The cash-starved state government’s plan to generate hundreds of millions of dollars in tax revenue a year through video gambling is running behind schedule.
Officials originally said video gambling, which lawmakers legalized last year, would begin by the end of the year.
“Nobody has been licensed yet,” Gene O’Shea, a spokesman for the Illinois Gaming Board, said last week. “I would guess it would start in the first six months of next year. It could easily get pushed back.”
Board officials have said they lack the staff to regulate the huge program that is planned. The agency recently chose a company to install a central communications system that would be linked to more than 45,000 new gambling machines at restaurants and bars across the state.
Legislation that would allow Chicago to be part of the program is stalled in the City Council Committee on License and Consumer Protection. The committee chairman, Alderman Eugene Schulter (47th Ward), said he wanted more information from the state about how video gambling would operate before he would hold a public hearing on the measure.
“I’m still analyzing if this is something the City of Chicago should engage in,” Mr. Schulter said. “I personally have my reservations.”

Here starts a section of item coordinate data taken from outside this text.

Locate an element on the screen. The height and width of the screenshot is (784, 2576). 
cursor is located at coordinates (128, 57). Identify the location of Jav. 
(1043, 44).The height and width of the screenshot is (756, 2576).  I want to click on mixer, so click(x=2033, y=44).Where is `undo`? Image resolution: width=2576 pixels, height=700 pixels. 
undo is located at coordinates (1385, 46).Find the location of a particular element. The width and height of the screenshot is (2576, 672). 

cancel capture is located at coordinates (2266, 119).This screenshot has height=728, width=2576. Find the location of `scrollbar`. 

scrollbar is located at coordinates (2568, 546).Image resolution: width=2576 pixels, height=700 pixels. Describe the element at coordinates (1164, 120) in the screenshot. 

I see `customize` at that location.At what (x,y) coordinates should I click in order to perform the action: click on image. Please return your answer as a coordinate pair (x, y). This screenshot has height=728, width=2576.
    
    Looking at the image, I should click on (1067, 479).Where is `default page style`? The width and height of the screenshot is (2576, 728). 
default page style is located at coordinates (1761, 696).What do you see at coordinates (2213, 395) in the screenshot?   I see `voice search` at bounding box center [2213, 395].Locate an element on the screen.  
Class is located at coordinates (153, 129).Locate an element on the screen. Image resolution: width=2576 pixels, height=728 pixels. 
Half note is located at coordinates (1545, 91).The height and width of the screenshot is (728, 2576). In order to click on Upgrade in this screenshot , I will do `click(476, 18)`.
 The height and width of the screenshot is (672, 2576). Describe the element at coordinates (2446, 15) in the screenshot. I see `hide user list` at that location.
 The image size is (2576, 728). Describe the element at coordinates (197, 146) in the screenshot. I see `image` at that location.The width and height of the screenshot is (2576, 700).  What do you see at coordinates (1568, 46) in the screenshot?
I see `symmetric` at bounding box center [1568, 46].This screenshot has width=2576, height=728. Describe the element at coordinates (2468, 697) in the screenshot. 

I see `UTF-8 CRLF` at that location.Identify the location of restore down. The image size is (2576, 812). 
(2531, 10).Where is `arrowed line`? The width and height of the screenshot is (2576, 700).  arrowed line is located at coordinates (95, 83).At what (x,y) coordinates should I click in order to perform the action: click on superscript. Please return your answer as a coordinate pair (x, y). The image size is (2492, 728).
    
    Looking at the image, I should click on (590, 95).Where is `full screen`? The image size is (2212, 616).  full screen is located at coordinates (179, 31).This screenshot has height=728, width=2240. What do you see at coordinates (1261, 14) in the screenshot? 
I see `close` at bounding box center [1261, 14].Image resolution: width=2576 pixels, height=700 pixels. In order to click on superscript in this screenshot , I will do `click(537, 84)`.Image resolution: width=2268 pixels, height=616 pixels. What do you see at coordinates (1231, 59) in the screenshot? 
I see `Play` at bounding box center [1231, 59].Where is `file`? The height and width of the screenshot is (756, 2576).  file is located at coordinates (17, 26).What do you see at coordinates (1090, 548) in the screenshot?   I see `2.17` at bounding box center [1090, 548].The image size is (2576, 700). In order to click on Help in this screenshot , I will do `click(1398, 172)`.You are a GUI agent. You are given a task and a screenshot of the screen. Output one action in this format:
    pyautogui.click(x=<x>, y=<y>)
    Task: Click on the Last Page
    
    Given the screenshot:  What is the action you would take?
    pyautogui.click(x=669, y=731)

The Chicago City Council needs to opt-in to video gaming in order to create massive infrastructure improvements and jobs for the city. Video gaming would generate substantial revenue for the City’s capital projects, including $600 million for Chicago Public Schools and $2.7 billion for Chicago-area public transit improvements. Chicago needs to approve video gaming legislation as an answer to our capital project needs. For more information on the state capital plan, please visit backtoworkillinois.com.
The Back to Work Outfit (which is funded by the coin machine operators and the gambling equipment manufacturers) tries to make it appear that the capital bill will fail without video gambling.
However, Kelly Kraft, director of communications for the Governor’s Office of Management and Budget, said the lengthy time to set up the video gambling had not affected the state’s ability to sell the bonds for the capital bill. For the 2010 fiscal year, the state borrowed $4.15 billion for capital projects and expects to borrow the same amount for the 2011 fiscal year, Kraft said. “Video gambling is smallest part of the capital program,” Kraft said.